◆ Source information ◆
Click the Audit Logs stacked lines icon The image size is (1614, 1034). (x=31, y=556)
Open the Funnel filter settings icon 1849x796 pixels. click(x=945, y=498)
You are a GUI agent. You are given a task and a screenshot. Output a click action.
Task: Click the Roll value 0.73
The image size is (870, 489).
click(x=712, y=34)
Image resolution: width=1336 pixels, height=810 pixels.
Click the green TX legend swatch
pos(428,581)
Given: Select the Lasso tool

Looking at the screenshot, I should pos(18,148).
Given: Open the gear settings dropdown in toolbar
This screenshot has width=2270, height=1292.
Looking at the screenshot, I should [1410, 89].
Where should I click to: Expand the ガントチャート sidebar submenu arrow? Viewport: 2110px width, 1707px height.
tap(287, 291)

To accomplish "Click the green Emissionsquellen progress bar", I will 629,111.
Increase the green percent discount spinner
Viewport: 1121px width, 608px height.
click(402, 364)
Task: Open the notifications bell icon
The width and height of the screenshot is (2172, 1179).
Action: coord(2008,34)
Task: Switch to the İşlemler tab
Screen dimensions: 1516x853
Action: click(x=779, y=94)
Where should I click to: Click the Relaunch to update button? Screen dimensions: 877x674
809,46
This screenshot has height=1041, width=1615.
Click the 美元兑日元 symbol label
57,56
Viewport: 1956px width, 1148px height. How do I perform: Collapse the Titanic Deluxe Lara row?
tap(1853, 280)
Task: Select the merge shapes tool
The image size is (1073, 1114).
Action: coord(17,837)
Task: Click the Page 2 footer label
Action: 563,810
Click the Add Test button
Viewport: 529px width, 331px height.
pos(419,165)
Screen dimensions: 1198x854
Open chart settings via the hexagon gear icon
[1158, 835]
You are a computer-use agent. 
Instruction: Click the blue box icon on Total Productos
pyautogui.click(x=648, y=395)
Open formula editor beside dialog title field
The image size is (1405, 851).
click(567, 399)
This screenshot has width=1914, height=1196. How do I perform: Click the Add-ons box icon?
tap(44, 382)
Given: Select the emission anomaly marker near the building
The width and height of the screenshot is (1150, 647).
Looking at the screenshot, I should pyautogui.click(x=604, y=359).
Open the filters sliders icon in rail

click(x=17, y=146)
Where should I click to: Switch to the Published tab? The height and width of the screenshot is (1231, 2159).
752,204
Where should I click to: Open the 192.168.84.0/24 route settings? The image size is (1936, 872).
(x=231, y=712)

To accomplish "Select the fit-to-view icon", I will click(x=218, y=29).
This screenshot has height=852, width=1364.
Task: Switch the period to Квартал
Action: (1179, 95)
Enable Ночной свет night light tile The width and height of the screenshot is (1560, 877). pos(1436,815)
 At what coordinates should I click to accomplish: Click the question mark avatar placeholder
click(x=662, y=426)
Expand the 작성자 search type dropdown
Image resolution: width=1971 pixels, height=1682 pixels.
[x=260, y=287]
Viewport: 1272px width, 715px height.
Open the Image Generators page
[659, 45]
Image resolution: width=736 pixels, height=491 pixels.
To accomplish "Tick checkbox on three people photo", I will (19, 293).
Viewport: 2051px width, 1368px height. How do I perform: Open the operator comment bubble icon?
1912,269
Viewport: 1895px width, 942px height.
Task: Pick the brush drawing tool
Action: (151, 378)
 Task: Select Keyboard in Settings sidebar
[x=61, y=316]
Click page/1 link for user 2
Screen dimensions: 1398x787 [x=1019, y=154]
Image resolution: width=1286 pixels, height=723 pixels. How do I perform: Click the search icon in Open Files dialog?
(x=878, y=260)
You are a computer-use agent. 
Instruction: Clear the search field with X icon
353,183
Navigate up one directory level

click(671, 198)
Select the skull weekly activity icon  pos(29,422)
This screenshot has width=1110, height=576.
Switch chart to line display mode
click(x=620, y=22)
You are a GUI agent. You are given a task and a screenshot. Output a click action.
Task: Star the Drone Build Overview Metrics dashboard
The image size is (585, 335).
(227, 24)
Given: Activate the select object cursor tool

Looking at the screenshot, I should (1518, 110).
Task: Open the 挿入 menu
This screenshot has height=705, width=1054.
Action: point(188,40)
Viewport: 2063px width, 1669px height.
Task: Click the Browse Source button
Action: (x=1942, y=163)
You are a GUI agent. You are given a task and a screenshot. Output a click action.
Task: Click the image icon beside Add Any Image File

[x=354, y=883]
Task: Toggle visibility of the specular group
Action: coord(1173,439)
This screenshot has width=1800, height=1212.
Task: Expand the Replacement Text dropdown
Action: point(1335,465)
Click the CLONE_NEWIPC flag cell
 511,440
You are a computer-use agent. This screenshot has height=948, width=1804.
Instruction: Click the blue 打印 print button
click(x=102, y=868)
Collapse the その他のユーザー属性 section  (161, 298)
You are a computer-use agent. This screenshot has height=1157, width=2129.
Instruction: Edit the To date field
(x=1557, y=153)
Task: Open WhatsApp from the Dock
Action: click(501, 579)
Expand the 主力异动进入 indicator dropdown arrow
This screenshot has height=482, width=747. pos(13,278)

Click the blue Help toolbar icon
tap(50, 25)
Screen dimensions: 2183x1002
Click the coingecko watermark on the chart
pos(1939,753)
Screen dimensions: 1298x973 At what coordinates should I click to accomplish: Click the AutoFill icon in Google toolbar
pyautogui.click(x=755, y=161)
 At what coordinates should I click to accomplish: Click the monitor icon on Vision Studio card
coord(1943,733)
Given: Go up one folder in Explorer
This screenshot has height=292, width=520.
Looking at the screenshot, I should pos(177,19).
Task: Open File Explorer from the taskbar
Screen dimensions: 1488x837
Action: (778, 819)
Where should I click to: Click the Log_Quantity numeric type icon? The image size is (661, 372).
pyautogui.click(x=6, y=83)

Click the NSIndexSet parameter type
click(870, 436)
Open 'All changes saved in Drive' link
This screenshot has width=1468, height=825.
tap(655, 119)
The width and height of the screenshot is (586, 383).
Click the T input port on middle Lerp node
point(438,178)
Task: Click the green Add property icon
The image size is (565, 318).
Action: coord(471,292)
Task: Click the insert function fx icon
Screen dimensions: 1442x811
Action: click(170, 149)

◆ Problem statement ◆
Run a filter over the data above and keep each line that contains the word "Explorer".

◆ Reply to the exercise ◆
Given: Go up one folder in Explorer
Task: Open File Explorer from the taskbar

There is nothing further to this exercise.